Nata nel 1943 a Caltagirone dove tuttora vive e lavora, ha pubblicato le raccolte di poesie:
“INTERNI” (Quaderni della Fenice, Guanda 1979);
“NERO BAROCCO NERO” (Quaderni di Galleria, Sciascia 1985) tradotta in spagnolo da Miguel Angel Cuevas e pubblicata con la casa editrice La Carboneria, Sevilla 2013);
“EROS E MENTE” (Ed. La Vita Felice, 1996;
“AMNESIA DEL MOVIMENTO DELLE NUVOLE” (Ed. La Vita Felice, 2003, Premio Lorenzo Montano), tradotta in inglese da Carla Billitteri e pubblicata dalla casa editrice Litmus Press, New York, 2014) “DEL ROSSO E NERO VERSO”, (Ed. Il Faggio, Milano 2007).

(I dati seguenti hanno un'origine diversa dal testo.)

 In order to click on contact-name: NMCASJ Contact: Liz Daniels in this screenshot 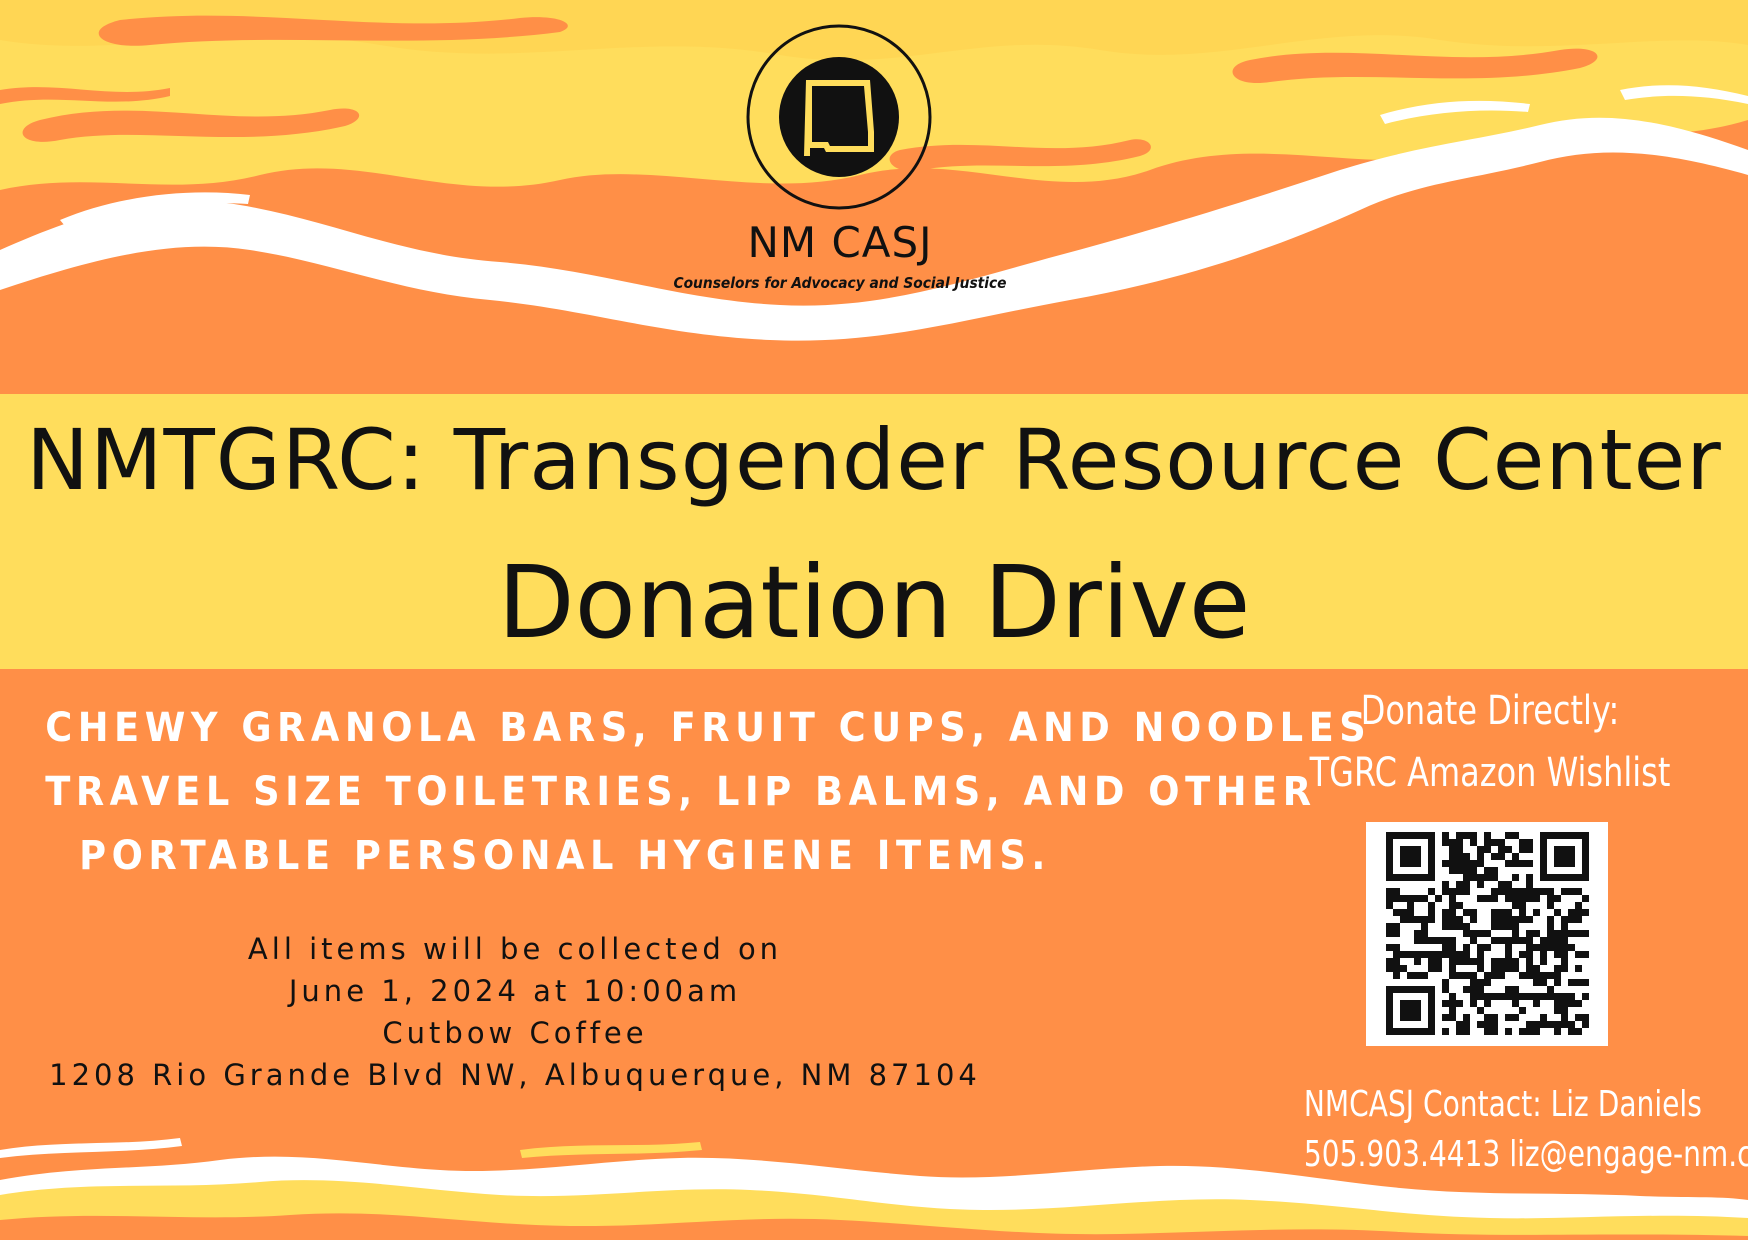, I will do `click(1502, 1104)`.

Un gruppo di testi poetici dal titolo complessivo “Di dettagli e detriti” (tratti dalla raccolta inedita “(DE)COSTRUZIONE DI BIOGRAFIA)” è uscito nell’ALMANACCO DELLO SPECCHIO (Mondadori, Milano 2010); e un altro gruppo in una plaquette dal titolo FRAMMENTI DELL’ACQUA MUTANTE.
Con l’editore Sellerio ha pubblicato i romanzi:
“CORREVA L’ANNO 1698 E NELLA CITTA’ AVVENNE IL FATTO MEMORABILE” ( collana ‘I divani’, 1994), “DI CONCETTA E LE SUE DONNE” (collana ‘La memoria’, 1999);
“IL FALSARIO DI CALTAGIRONE (NOTIZIE E RAGGAGLI SUL CURIOSO CASO DI PAOLO CIULLA)” (2007, collana ‘La memoria);
“IL CONDOMINIO DI VIA DELLA NOTTE” ( 2013).

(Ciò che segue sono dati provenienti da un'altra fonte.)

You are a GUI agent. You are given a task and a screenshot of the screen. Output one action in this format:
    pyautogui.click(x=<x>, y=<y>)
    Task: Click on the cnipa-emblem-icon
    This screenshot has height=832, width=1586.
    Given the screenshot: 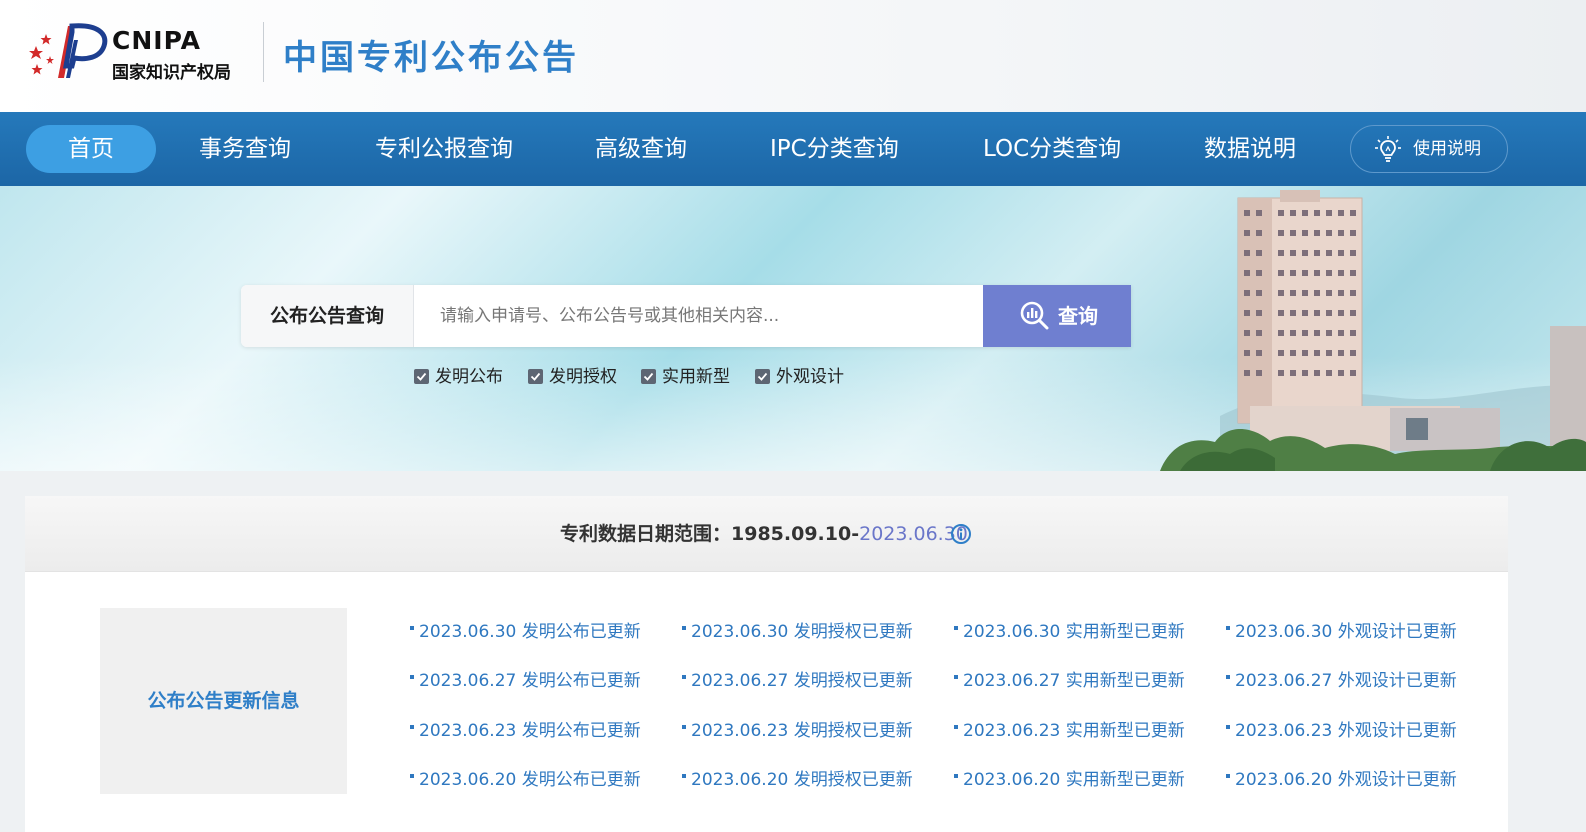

Presso lo stesso editore è uscito nel 1998 “PICCOLE CRONACHE DI UN SECOLO”, un libro di racconti, ambientati nel Settecento, scritto insieme al conterraneo Domenico Amoroso.

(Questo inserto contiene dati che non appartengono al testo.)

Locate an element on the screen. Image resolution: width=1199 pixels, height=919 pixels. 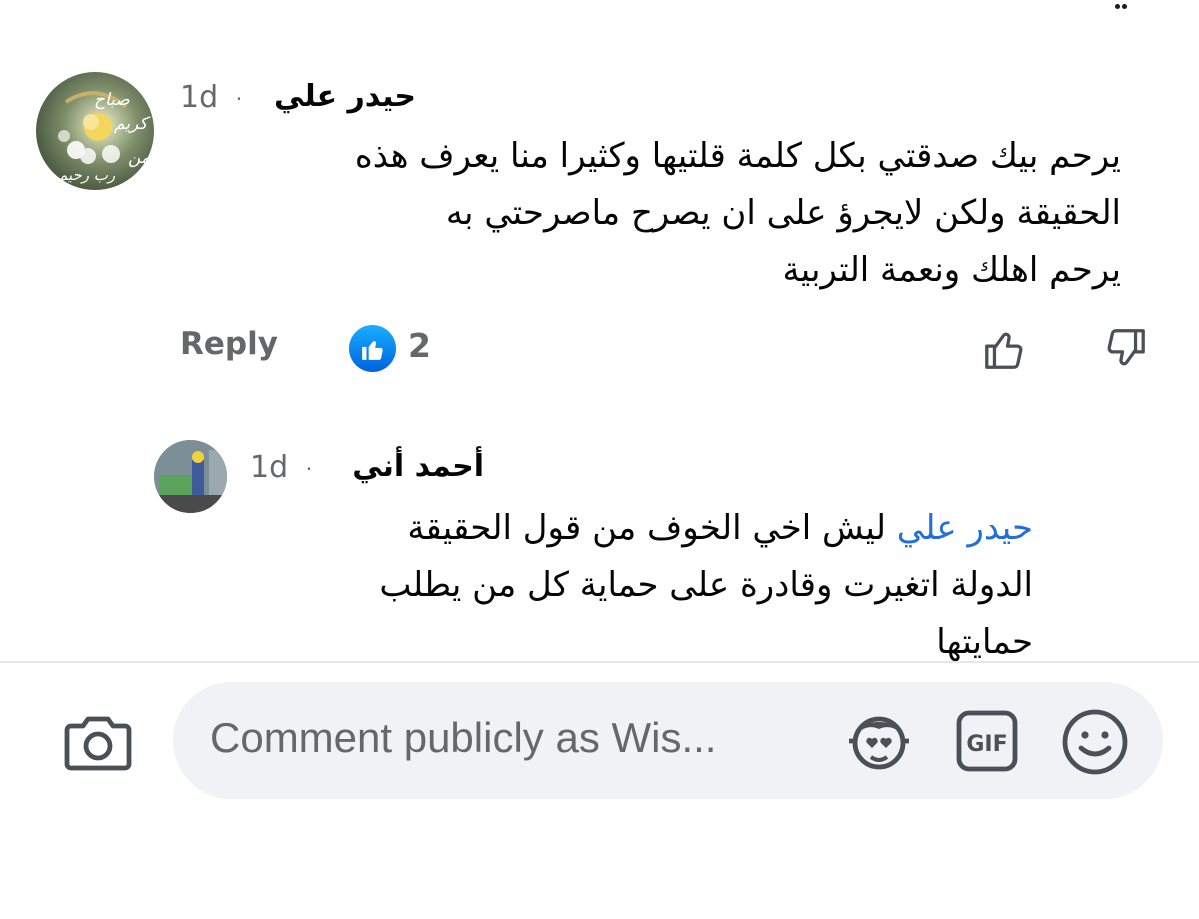
gif-icon: GIF is located at coordinates (987, 741).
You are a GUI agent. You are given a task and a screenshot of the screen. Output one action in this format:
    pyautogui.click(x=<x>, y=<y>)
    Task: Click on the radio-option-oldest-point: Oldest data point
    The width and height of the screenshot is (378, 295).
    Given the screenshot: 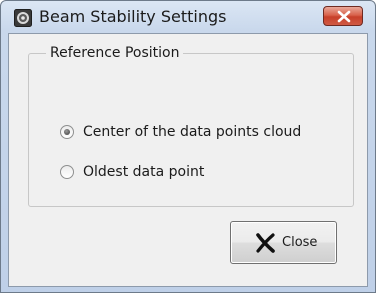 What is the action you would take?
    pyautogui.click(x=132, y=172)
    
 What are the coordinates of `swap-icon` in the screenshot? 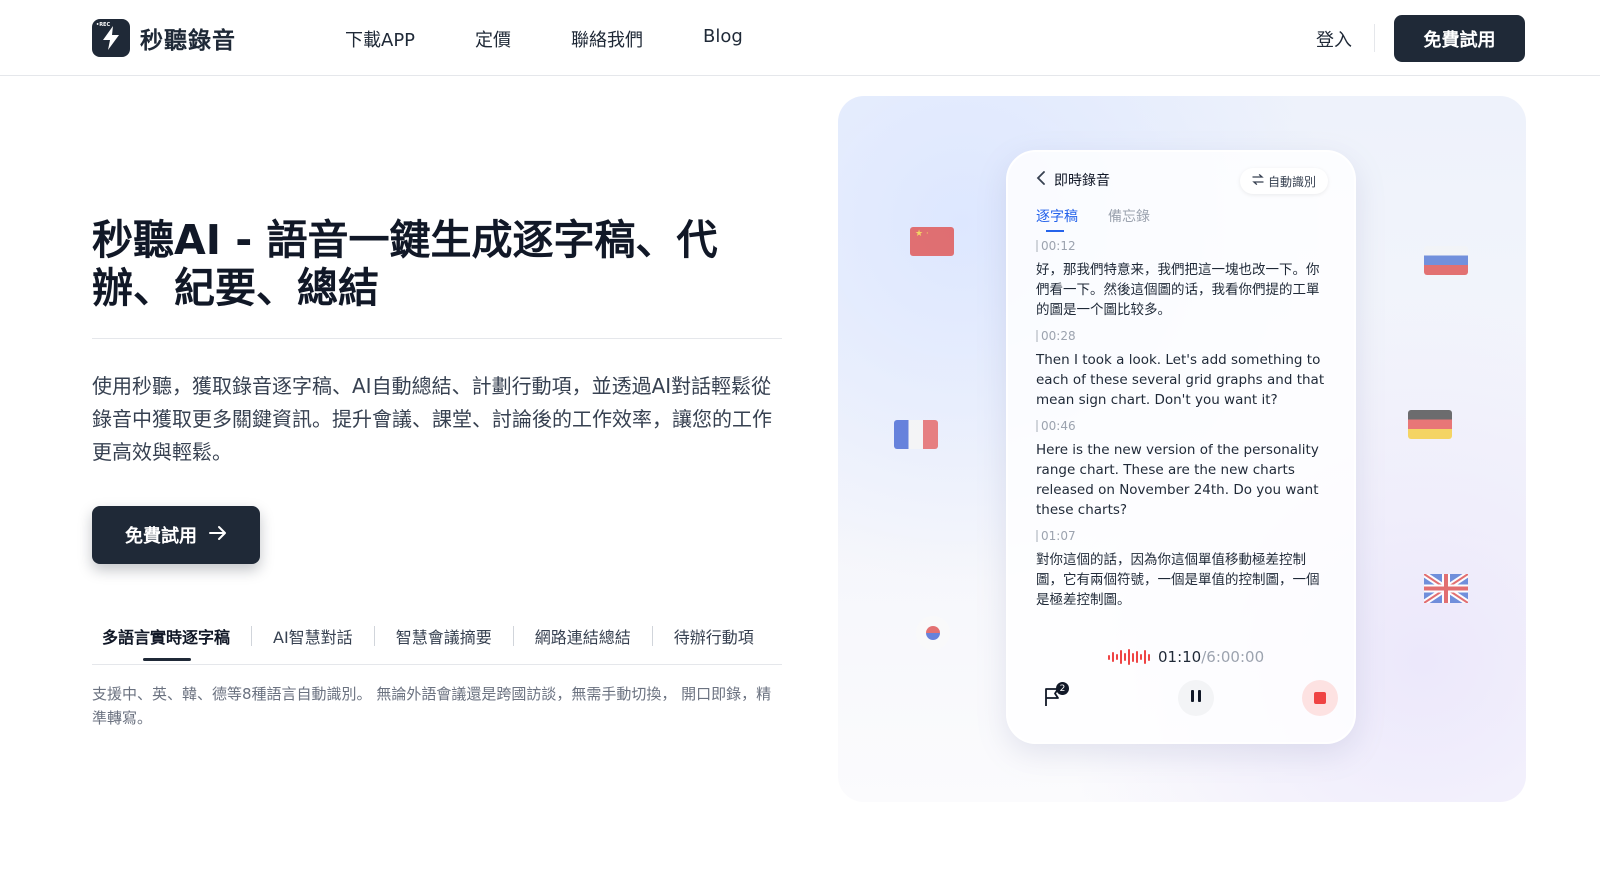 It's located at (1258, 181).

Nel 2008 con la casa editrice ‘Orecchio Acerbo ha pubblicato “DALL’ATLANTE AGLI APPENNINI”, una riscrittura del racconto deamicisiano “DAGLI APPENNINI ALLE ANDE; ambientata nella contemporaneità, essa affronta il drammatico tema dei migranti, attraverso la storia di un ragazzino, Youssef, che clandestinamente lascia il Marocco, e parte per Italia in cerca sua madre. Con l’editrice Mesogea nel 2012 è uscito DELLA CITTA’ D’ARGILLA, un libretto di scritture oscillanti tra saggio e narrazione.
Suoi testi poetici e narrativi sono apparsi su importanti riviste e antologie nazionali e internazionali, e tradotti in inglese, spagnolo, francese, arabo e giapponese.